**Problems to solve**
a. According to the email below, how many countries had Tony Castellano worked with 5 watts since building his K2?
b. Please pull out every line of the listing that contains the string "This". Case counts.
═════ Passage provided
2011-08-01 Thread Tony Castellano
I totally agree with Stan. I built my K2 less than 2 months ago and have 
worked 32 countries with 5 Watts so far.
I also don't have a beam with 10 db gain; I use a plain old dipole, and like 
Stan, my average reports are 559.
I have even made a DX contact through a pileup.
I operate only CW and don't even own a mike. Try it, you may like it.

Tony Castellano W1ZMB
tcaste...@optonline.net
Hopewell Junction, NY
RV-6
N401TC

- Original Message - 
From: stan levandowski sjl...@optonline.net
To: k5oai@gmail.com
Cc: elecraft@mailman.qth.net
Sent: Monday, August 01, 2011 9:50 AM
Subject: Re: [Elecraft] DX on 15 watts



 Sam, I clearly see your point.  Perhaps I can volunteer some specifics
 from my own QRP station.  I live in a townhouse in NY state opposite a
 1500 foot mountain a half mile away and I'm about 200 feet MSL.  My
 antenna is an East/West 44' nonresonant doublet in my attic which  loads
 up on 80 through 6 through an SGC-237 autocoupler.  However, I presently
 choose to only work 40, 30, and 20.  I built and use all the Elecraft
 transceivers.  I generally use only 5 watts and I only operate CW. I am
 a QRP fanatic.  I've worked 83 countries on 5 watts or less and nearly
 all states with this antenna and my K2 and K3 within the last year.
══════════
═════ Data to process
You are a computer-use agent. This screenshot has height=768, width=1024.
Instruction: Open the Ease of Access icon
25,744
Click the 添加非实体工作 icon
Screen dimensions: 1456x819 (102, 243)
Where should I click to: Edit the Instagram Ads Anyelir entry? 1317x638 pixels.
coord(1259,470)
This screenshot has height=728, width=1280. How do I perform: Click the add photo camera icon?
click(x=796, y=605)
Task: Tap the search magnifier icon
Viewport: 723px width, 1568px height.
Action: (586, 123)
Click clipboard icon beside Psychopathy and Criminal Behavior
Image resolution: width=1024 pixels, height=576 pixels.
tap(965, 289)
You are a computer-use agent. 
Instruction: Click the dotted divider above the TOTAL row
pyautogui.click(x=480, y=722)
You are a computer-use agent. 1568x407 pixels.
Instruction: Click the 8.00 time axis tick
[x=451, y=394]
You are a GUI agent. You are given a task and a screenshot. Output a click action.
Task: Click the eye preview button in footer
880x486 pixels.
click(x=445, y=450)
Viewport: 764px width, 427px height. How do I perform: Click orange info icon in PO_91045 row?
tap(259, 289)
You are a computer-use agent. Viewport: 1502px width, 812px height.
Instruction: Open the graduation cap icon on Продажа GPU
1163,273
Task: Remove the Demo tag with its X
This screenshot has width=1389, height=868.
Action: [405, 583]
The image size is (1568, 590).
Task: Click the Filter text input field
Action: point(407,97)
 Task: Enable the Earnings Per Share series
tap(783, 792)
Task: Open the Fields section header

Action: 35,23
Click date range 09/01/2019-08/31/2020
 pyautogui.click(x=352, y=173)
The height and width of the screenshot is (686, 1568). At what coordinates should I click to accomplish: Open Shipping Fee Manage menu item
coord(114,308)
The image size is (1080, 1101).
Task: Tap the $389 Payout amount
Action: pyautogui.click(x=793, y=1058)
══════════
**Results by task**
a. 32 countries.

b.
You are a computer-use agent. This screenshot has height=768, width=1024.
This screenshot has height=728, width=1280. How do I perform: Click the add photo camera icon?
This screenshot has width=1389, height=868.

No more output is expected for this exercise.